#### Action item
Pick out and copy every line of the items below that contains the string "Identify". Case counts.

Stored records:
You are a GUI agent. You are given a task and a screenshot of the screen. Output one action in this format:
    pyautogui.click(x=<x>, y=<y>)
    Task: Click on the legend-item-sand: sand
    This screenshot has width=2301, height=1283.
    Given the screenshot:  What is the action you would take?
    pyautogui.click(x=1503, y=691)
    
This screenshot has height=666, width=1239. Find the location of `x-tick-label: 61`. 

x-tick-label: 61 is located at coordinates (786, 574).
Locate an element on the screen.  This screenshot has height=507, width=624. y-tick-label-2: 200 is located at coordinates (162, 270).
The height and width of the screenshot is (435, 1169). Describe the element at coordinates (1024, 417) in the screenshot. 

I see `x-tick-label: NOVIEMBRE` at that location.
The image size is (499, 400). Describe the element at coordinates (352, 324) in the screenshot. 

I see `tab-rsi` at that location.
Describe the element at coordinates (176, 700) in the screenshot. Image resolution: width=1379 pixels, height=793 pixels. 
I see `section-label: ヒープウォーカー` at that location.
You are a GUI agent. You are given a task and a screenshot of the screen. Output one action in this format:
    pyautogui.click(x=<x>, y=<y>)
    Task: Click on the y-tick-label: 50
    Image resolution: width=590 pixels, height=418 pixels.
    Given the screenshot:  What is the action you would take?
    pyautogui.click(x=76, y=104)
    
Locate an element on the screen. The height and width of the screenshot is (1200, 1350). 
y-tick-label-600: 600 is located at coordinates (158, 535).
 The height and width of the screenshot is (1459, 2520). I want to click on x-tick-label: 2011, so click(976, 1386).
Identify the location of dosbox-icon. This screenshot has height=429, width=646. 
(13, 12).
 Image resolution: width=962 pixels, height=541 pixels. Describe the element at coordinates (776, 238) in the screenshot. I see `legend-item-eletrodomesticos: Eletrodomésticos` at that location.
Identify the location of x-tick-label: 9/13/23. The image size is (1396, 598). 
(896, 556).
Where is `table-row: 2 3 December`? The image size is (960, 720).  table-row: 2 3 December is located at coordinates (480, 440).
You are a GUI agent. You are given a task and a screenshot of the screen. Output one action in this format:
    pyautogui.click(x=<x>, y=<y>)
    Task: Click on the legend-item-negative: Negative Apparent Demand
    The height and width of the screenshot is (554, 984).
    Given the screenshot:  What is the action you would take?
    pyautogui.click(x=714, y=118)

#### Solution for this problem
Identify the location of dosbox-icon. This screenshot has height=429, width=646. 
Identify the location of x-tick-label: 9/13/23. The image size is (1396, 598). 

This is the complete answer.